As another practical solution to address the space constraint, Cattani Australia provides a ‘split’ suction or compressed air system, whereby the unit components may be stored separately; for example, some of the parts may be located indoors, with other components on the roof.
“With CAPS, we’ve basically combined the cabinet and equipment into a single product, so that our customers don’t have to arrange tradesman or builders to manufacture the housing enclosure. It’s all been taken care of”, Jason attests.
“What we want is not simply to sell products but practical concepts that deliver actual solutions, in line with the current demands of the industry.
“You can take that concept and run with it, because what we’re trying to do is generate awareness by informing the industry about the possibilities and setting the standards that they should be aiming for.”

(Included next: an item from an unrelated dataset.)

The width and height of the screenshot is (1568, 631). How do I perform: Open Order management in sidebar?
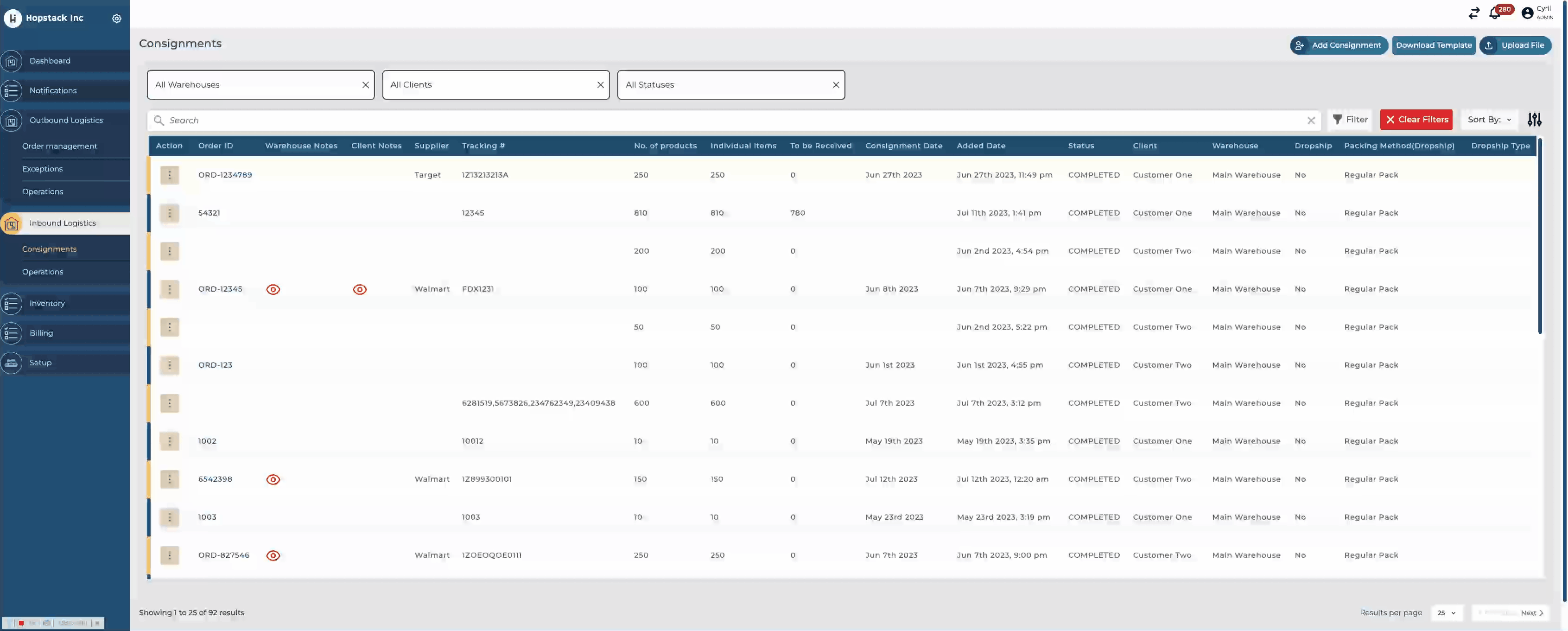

The Air Technology Specialists
Important as it is to plan and design a plant room, it is of little use if the equipment in question does not hold up to scrutiny. The air compressor is among the most important pieces of equipment in any dental surgery. While ‘robustness’ and ‘reliability’ remain key attributes, it is ultimately the quality of air it supplies that rightfully distinguishes one product from another.
Well-known for their suction systems and oil-free compressors, Italian company Cattani is one of few international brand names in this specialist field. For good reason, the Cattani name has long stood for performance and outstanding back-up support. As specialists in air technology, the range of Cattani compressors, from a single chair practice system to one that caters for hundreds of surgeries, meet a broad spectrum of dental needs.
Its proprietary oil-free design eliminates all the maintenance issues and associated costs that come with checking, draining and topping up oil reservoirs required in conventional systems. The fact that it is oil-free and boasts a drying system that removes moisture from the air before it gets stored in the tank also ensures a constant and uninterrupted supply of dry, clean air.
Although Cattani products available in Australia are largely manufactured and imported from Parma, Italy, it doesn’t mean that the folks at the local office simply twiddle their thumbs and wait for the goods to arrive. Rather, they wear the ‘specialist’ label as comfortably as do their European counterparts.
“Because we’re focused on just those two things (compressors and suctions), we have the time and energy to commit to seeing a project through to its fruition.”
“Our specialised knowledge allows us to handle complex installations including pipeline designs, and work around unique situations – some of which are peculiar to Australian customers – to suit individual application and needs.”
The goal, however, is not to prove their technical credentials. As with the CAPS innovation, the company hopes to simplify the processes and eliminate any guesswork involved in maintaining the longevity of plant room equipment.
Central to this commitment is their continued efforts in communicating this message to Australian practice owners: Both your equipment supplier and you have a part to play in the wellbeing and performance of your plant equipment.
Jason stresses: “Instead of as an afterthought, plant room design can be one of the first things that practice owners think about.
“If you fail to properly assess and plan the location, design and construction of the plant room in the initial stages, it can become difficult and costly to rectify the problem later – when things start to go wrong.”